“Much of it,” he said arrogantly.

“Well, I don’t. I’m just a woman,” she said with as much guilelessness as she could muster.

He regarded her appraisingly and the corner of his lip lifted in a half-smile. “Ah, lass, you are decidedly not ‘just’ a woman. I suspect it would be a vast mistake to deem you merely anything. Have you a clan?”

“What?”

“To which clan do you belong?” When she didn’t answer, he said, “Do you have clans in Cincinnati?”

“No,” Lisa said succinctly. He certainly didn’t have to worry about someone trying to rescue her; she hardly had a family anymore. Hers was a clan of two, and one was dying.

He made an impatient gesture with his hands. “Your clan name, lass. That is all I am after. Lisa what?”

“Oh, you want to know my last name! Stone. Lisa Stone.”

His eyes widened incredulously. “Like rock? Or boulder?” No half-smile this time: A full grin curved his lips, and the impact was devastating.

Her fingers itched with the urge to smack it off. Enemy, she reminded herself. “No! Like Sharon Stone. The famous actress,” she added at his blank look.

His eyes narrowed. “You descend from a line of actresses?” he demanded.

What on earth had she said wrong? “No.” She sighed. “That was my attempt at a joke, but it wasn’t funny because you don’t know who I meant. My last name is Stone, though.”

“How foolish do you think I am?” he echoed the exact words she’d said to him about his name only hours ago. “Lisa Rock? That will not do. I can hardly present you to my men, should I decide to, as Lisa Stone. I may as well tell them you are Lisa Mud or Lisa Straw. Why would your people take the name of a stone?”

“It’s a perfectly respectable name,” she said stiffly. “I’ve always thought it a strong name, like me: capable of enduring calamity, mighty and able. Stones have a certain majesty and mystery. You should know that, being from Scotland. Aren’t your stones sacred?”

He mulled over her words a moment and nodded. “There is that. I had not considered it as such, but aye, our stones are beautiful and treasured monuments to our heritage. Lisa Stone it is. Did your museum say where they found my chest?” he coolly resumed his inquisition.

Lisa reflected, trying to recall the discussion she’d overheard as she’d hidden beneath Steinmann’s desk. “Buried in some rocks near a riverbank in Scotland.”

“Ah, it begins to make sense,” he murmured. “It did not occur to me when I cursed it that if my chest went undiscovered for centuries, the person who touched it would have to travel through both terrain and time.” He shook his head. “I have little patience for this cursing business.”

“It would also seem you have little aptitude for it.” The words tumbled from her mouth before she could stop them.

“It worked, did it not?” he said stiffly.
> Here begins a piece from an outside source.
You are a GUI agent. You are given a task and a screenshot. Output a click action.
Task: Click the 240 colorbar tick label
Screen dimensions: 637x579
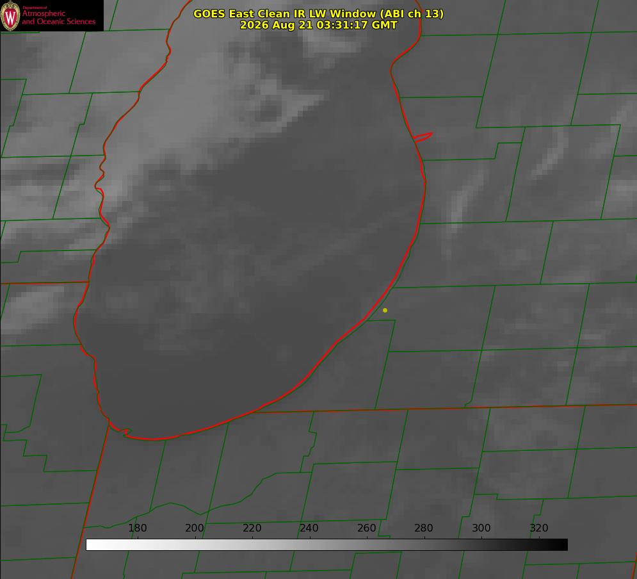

Shut up, Lisa, she warned herself, but her tongue paid no heed. “Well, yes, but you can’t judge something simply by its outcome. The end does not necessarily justify the means.”

He smiled faintly. “My mother was inclined to say that.”

Mother.

Lisa closed her eyes. God, how she wished she could keep them closed and maybe it would all go away. No matter how fascinating this was, how gorgeous he was, she had to get out of there. Even as they spoke, somewhere in the future the night nurse was being relieved by the day nurse, and her mother would have expected her home hours ago. Who would check her medicines to be certain the nurses had gotten the doses right? Who would hold her hand while she slept so if she slipped away she wouldn’t die alone? Who would cook her favorite foods to tempt her appetite? “Curse me back,” she pleaded.

He regarded her intently and she again suffered the sensation of being examined on a deeper level. His gaze was a nearly tangible pressure. After a long silence he said, “I cannot send you back, lass. I doona know how.”

“What do you mean you don’t know how?” she exclaimed. “Wouldn’t touching the flask do it?”

He jerked his head in a sharp gesture of negation. “That is not the flask’s power. Traveling through time—if indeed you did—was an incidental part of the curse. I doona know how to send you back home. When you said you were from across the sea, I thought I could put you on a ship and sail you home, but your home is seven hundred years from happening.”

“So curse something else to send me back!” she cried.